Climate march, New York City, 20 September 2019. Photo; Roy (Flickr)

For the most part the millions joining the climate strike marches in September did so in cities, filling the streets of 1,000 cities in 185 countries. While the urban landscape of cities around the world became an inseparable part of the climate protests, it also brought up questions about the role of cities in changing the course of action on climate change. If we accept Greta Thunberg’s narrative that “our house is on fire”, then a key question is what role cities take on themselves?

For cities, this is a burning question. Cities are at the forefront of dealing with the impacts of climate change, including extreme weather events, sea level rise, food and water shortages, arrival of climate refugees and health issues. 
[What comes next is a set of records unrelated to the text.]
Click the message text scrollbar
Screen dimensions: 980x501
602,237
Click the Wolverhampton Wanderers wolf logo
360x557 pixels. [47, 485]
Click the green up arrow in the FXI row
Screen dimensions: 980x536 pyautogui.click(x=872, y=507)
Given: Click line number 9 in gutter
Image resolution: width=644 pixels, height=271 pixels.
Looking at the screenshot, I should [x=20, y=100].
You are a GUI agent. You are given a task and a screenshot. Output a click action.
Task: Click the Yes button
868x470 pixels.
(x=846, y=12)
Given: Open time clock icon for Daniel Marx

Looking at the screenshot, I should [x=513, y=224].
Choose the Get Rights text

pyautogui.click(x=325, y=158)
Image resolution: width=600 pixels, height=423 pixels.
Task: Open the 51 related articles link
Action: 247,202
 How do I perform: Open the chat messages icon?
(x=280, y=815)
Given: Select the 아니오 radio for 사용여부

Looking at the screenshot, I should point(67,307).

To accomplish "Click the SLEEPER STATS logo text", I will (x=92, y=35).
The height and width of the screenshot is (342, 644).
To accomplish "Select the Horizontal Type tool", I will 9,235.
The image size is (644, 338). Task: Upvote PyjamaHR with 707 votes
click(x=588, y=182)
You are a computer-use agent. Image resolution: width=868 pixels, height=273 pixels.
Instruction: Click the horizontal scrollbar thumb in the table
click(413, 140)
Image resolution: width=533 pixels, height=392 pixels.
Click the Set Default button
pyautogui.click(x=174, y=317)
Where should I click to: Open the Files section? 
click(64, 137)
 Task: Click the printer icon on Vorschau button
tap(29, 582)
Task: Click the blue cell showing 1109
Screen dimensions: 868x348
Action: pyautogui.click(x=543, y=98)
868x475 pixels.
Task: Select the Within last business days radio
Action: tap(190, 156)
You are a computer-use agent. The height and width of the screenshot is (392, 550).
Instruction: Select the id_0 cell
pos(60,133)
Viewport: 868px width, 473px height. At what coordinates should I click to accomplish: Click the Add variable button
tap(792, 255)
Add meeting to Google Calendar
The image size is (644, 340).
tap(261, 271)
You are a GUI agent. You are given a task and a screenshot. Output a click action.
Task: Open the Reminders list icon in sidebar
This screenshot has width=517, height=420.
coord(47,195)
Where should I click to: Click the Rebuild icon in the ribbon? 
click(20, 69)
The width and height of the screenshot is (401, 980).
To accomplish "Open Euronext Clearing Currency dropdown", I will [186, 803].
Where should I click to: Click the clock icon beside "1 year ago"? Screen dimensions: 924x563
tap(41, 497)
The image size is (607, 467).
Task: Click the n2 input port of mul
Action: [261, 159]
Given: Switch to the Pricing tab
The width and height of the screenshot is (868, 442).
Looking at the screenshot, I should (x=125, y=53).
While some cities have been at the forefront of climate action (see many examples at C40 and ICLEI), recent studies suggest that most cities respond poorly to the challenge, in terms of both mitigation and adaptation. Moreover, cities with higher poverty rates seem less prepared to address climate impacts. This is not good news given that climate change operates as a threat multiplier exacerbating existing food security, health and other social problems. The stark reality is that nothing we have done so far has managed to move the needle in the right direction on climate action. 

The current state of affairs, where cities worldwide (with some cities doing more than others) respond inadequately to the climate crisis, makes it clear that cities, similar to countries, address climate change incrementally and within the confines of the current system. Unlike climate activists, cities, in general, are not interested to “blow up the system”, at least not when it comes to climate change. This inability an/or unwillingness to challenge the status quo is a losing proposition for cities and the majority of the world population living in them.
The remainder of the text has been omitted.